* **What to do**
Would you please write out every record exactly?

++++ Source information ++++

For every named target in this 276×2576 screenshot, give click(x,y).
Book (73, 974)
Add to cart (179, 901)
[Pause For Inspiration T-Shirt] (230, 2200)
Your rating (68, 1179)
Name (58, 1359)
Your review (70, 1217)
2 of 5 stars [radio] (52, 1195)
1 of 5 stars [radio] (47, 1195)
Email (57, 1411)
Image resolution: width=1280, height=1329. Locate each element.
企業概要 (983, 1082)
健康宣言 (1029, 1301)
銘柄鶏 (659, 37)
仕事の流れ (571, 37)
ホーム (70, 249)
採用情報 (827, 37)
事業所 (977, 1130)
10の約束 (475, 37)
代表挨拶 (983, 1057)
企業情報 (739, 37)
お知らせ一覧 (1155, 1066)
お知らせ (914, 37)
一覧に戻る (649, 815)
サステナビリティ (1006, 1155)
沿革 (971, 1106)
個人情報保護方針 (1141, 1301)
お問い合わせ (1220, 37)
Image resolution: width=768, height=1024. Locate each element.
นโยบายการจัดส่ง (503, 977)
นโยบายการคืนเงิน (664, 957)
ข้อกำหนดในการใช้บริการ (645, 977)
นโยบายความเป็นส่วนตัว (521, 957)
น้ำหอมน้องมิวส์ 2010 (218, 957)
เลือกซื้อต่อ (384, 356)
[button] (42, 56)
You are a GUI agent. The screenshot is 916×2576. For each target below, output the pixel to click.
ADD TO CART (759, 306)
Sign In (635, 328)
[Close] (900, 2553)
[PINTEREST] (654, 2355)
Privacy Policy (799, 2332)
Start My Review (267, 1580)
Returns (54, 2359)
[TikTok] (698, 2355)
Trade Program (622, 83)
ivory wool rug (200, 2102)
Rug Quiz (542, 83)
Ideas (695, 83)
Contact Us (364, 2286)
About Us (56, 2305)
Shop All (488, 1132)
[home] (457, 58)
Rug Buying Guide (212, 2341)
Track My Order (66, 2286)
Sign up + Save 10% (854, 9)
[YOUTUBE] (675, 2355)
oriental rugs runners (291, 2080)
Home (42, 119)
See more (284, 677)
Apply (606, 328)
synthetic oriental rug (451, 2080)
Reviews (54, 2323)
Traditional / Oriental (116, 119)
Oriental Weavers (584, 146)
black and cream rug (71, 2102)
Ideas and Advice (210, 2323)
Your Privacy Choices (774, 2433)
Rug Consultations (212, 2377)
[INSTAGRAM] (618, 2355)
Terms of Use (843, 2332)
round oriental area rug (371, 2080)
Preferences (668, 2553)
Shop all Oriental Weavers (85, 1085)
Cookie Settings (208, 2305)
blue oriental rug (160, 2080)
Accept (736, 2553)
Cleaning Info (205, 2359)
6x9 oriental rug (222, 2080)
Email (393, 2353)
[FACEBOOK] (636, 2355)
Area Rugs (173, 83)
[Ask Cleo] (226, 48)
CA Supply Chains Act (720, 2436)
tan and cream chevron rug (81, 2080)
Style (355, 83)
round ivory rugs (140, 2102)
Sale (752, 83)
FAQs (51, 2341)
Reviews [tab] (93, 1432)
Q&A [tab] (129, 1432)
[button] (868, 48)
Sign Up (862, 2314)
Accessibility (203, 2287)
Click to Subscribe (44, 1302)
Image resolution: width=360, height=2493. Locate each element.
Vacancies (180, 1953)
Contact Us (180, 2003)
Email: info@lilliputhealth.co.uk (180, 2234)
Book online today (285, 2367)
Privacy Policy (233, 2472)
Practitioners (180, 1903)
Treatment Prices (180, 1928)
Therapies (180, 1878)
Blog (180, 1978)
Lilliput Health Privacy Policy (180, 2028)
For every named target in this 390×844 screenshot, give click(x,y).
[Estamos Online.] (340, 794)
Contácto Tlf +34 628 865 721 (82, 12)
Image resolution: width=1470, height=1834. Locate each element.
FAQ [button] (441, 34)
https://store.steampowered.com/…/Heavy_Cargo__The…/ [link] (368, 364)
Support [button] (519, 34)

++++

* **Result of this task**
For every named target in this 276×2576 screenshot, give click(x,y).
Book (73, 974)
Add to cart (179, 901)
[Pause For Inspiration T-Shirt] (230, 2200)
Your rating (68, 1179)
Name (58, 1359)
Your review (70, 1217)
2 of 5 stars [radio] (52, 1195)
1 of 5 stars [radio] (47, 1195)
Email (57, 1411)
Image resolution: width=1280, height=1329. Locate each element.
企業概要 (983, 1082)
健康宣言 (1029, 1301)
銘柄鶏 (659, 37)
仕事の流れ (571, 37)
ホーム (70, 249)
採用情報 (827, 37)
事業所 (977, 1130)
10の約束 (475, 37)
代表挨拶 (983, 1057)
企業情報 (739, 37)
お知らせ一覧 (1155, 1066)
お知らせ (914, 37)
一覧に戻る (649, 815)
サステナビリティ (1006, 1155)
沿革 (971, 1106)
個人情報保護方針 (1141, 1301)
お問い合わせ (1220, 37)
Image resolution: width=768, height=1024. Locate each element.
นโยบายการจัดส่ง (503, 977)
นโยบายการคืนเงิน (664, 957)
ข้อกำหนดในการใช้บริการ (645, 977)
นโยบายความเป็นส่วนตัว (521, 957)
น้ำหอมน้องมิวส์ 2010 (218, 957)
เลือกซื้อต่อ (384, 356)
[button] (42, 56)
You are a GUI agent. The screenshot is 916×2576. For each target below, output the pixel to click.
ADD TO CART (759, 306)
Sign In (635, 328)
[Close] (900, 2553)
[PINTEREST] (654, 2355)
Privacy Policy (799, 2332)
Start My Review (267, 1580)
Returns (54, 2359)
[TikTok] (698, 2355)
Trade Program (622, 83)
ivory wool rug (200, 2102)
Rug Quiz (542, 83)
Ideas (695, 83)
Contact Us (364, 2286)
About Us (56, 2305)
Shop All (488, 1132)
[home] (457, 58)
Rug Buying Guide (212, 2341)
Track My Order (66, 2286)
Sign up + Save 10% (854, 9)
[YOUTUBE] (675, 2355)
oriental rugs runners (291, 2080)
Home (42, 119)
See more (284, 677)
Apply (606, 328)
synthetic oriental rug (451, 2080)
Reviews (54, 2323)
Traditional / Oriental (116, 119)
Oriental Weavers (584, 146)
black and cream rug (71, 2102)
Ideas and Advice (210, 2323)
Your Privacy Choices (774, 2433)
Rug Consultations (212, 2377)
[INSTAGRAM] (618, 2355)
Terms of Use (843, 2332)
round oriental area rug (371, 2080)
Preferences (668, 2553)
Shop all Oriental Weavers (85, 1085)
Cookie Settings (208, 2305)
blue oriental rug (160, 2080)
Accept (736, 2553)
Cleaning Info (205, 2359)
6x9 oriental rug (222, 2080)
Email (393, 2353)
[FACEBOOK] (636, 2355)
Area Rugs (173, 83)
[Ask Cleo] (226, 48)
CA Supply Chains Act (720, 2436)
tan and cream chevron rug (81, 2080)
Style (355, 83)
round ivory rugs (140, 2102)
Sale (752, 83)
FAQs (51, 2341)
Reviews [tab] (93, 1432)
Q&A [tab] (129, 1432)
[button] (868, 48)
Sign Up (862, 2314)
Accessibility (203, 2287)
Click to Subscribe (44, 1302)
Image resolution: width=360, height=2493. Locate each element.
Vacancies (180, 1953)
Contact Us (180, 2003)
Email: info@lilliputhealth.co.uk (180, 2234)
Book online today (285, 2367)
Privacy Policy (233, 2472)
Practitioners (180, 1903)
Treatment Prices (180, 1928)
Therapies (180, 1878)
Blog (180, 1978)
Lilliput Health Privacy Policy (180, 2028)
For every named target in this 390×844 screenshot, give click(x,y).
[Estamos Online.] (340, 794)
Contácto Tlf +34 628 865 721 (82, 12)
Image resolution: width=1470, height=1834. Locate each element.
FAQ [button] (441, 34)
https://store.steampowered.com/…/Heavy_Cargo__The…/ [link] (368, 364)
Support [button] (519, 34)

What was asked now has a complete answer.